**What you should do**: From the line containing "Image resolution: width=960" to the end of the records below, output each line exactly; include both ends and nothing else.

━━ Extracted records

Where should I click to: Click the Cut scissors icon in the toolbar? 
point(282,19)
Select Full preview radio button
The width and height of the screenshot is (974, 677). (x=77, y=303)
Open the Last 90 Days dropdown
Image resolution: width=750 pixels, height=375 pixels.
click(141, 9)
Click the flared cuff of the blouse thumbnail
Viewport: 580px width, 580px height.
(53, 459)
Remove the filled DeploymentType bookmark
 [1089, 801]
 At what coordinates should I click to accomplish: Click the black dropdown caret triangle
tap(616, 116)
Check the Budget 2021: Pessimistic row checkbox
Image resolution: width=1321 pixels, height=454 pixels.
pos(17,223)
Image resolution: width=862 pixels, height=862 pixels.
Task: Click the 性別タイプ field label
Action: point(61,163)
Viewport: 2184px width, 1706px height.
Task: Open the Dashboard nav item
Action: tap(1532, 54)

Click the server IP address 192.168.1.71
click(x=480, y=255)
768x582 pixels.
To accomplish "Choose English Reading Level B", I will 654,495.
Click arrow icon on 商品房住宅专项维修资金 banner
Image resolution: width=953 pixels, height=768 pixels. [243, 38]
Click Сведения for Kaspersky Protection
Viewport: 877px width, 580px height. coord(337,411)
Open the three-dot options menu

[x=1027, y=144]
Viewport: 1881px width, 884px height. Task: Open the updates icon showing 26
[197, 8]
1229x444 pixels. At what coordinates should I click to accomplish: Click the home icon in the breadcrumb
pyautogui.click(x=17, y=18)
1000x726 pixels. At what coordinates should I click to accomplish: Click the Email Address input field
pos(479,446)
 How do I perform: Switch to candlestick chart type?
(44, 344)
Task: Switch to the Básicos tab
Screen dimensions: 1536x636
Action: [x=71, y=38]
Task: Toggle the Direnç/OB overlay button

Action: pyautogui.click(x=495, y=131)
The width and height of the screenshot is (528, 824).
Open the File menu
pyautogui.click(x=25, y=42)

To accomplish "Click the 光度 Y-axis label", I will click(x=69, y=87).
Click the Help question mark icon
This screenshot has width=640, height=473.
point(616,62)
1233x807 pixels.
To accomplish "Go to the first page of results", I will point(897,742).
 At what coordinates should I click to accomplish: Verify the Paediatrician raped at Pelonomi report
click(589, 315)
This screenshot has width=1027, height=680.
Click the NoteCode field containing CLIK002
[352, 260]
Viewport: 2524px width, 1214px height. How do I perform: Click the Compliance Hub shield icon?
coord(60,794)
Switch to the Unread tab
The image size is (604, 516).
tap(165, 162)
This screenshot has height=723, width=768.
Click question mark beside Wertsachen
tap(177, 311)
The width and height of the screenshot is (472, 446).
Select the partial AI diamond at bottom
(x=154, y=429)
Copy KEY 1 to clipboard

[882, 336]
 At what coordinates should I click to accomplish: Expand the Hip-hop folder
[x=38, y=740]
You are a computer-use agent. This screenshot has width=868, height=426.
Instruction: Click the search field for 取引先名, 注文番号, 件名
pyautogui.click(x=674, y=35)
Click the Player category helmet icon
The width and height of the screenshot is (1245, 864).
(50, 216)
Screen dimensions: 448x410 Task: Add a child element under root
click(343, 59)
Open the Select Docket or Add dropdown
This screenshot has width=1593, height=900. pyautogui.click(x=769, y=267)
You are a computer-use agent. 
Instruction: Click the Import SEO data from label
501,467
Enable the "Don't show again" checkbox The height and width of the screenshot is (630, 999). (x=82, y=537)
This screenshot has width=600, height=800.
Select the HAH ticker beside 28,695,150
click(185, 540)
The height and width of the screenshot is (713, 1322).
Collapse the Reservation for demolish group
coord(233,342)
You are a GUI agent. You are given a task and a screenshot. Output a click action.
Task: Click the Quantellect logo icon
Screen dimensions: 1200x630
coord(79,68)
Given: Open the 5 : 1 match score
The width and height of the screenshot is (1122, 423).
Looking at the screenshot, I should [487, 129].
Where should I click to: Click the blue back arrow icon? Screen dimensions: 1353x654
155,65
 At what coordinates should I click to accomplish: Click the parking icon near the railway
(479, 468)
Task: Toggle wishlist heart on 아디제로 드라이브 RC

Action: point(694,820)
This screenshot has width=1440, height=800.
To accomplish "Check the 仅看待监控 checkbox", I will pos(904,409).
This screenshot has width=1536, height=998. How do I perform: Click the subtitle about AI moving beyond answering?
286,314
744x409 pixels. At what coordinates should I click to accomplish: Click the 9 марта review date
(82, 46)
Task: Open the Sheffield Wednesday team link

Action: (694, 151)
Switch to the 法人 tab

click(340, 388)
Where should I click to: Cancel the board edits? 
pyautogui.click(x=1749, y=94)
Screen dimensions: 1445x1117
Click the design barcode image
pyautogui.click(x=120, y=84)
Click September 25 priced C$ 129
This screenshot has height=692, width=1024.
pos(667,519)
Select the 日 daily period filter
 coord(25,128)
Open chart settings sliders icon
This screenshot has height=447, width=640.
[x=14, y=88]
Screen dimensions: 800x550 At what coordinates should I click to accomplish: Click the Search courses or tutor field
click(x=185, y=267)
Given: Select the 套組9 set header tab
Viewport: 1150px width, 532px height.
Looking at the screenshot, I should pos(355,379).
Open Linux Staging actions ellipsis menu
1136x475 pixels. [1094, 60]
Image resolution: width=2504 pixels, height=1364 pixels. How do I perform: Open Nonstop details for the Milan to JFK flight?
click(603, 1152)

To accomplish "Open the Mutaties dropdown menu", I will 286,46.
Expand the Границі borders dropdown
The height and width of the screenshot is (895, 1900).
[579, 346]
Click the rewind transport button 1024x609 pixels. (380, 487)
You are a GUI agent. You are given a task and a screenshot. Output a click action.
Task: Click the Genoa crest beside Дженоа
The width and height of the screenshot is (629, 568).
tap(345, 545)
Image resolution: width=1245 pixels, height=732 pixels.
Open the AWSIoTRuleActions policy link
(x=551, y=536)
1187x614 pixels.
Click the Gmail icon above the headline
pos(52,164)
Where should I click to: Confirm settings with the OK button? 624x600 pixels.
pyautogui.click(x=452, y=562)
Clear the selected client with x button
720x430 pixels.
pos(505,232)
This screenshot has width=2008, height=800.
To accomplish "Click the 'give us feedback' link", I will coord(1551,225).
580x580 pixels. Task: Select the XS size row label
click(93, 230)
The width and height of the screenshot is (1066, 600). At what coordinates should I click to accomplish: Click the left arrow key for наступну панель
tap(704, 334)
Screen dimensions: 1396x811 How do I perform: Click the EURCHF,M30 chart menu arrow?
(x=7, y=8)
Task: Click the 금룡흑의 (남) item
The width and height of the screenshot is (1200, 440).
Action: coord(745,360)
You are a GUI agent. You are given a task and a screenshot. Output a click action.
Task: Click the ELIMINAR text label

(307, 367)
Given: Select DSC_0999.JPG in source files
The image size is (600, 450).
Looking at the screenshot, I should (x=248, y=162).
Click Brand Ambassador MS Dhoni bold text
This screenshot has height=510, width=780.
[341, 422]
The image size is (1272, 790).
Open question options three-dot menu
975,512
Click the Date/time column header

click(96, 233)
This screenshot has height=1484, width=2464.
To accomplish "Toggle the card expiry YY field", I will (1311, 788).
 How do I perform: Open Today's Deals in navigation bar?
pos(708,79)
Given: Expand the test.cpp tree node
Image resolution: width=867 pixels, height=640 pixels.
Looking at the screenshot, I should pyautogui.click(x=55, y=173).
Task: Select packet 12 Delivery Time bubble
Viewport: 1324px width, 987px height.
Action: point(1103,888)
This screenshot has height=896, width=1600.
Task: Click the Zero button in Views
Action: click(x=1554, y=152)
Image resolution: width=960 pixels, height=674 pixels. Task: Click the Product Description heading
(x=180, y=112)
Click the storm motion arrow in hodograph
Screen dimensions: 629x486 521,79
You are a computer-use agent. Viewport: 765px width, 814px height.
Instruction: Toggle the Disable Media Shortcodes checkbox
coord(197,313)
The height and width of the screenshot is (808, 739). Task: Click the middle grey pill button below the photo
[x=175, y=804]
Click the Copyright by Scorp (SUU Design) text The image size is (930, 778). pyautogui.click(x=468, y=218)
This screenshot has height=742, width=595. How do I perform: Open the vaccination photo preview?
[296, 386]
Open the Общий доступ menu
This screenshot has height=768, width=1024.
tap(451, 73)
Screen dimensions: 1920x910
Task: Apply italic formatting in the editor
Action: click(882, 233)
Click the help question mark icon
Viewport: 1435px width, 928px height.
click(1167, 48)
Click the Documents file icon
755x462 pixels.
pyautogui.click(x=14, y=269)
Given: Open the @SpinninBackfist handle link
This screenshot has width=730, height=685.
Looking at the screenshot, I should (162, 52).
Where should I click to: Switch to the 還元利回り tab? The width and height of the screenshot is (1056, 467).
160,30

━━━━

**The answer**:
Image resolution: width=960 pixels, height=674 pixels. Task: Click the Product Description heading
(x=180, y=112)
Click the storm motion arrow in hodograph
Screen dimensions: 629x486 521,79
You are a computer-use agent. Viewport: 765px width, 814px height.
Instruction: Toggle the Disable Media Shortcodes checkbox
coord(197,313)
The height and width of the screenshot is (808, 739). Task: Click the middle grey pill button below the photo
[x=175, y=804]
Click the Copyright by Scorp (SUU Design) text The image size is (930, 778). pyautogui.click(x=468, y=218)
This screenshot has height=742, width=595. How do I perform: Open the vaccination photo preview?
[296, 386]
Open the Общий доступ menu
This screenshot has height=768, width=1024.
tap(451, 73)
Screen dimensions: 1920x910
Task: Apply italic formatting in the editor
Action: click(882, 233)
Click the help question mark icon
Viewport: 1435px width, 928px height.
click(1167, 48)
Click the Documents file icon
755x462 pixels.
pyautogui.click(x=14, y=269)
Given: Open the @SpinninBackfist handle link
This screenshot has width=730, height=685.
Looking at the screenshot, I should (162, 52).
Where should I click to: Switch to the 還元利回り tab? The width and height of the screenshot is (1056, 467).
160,30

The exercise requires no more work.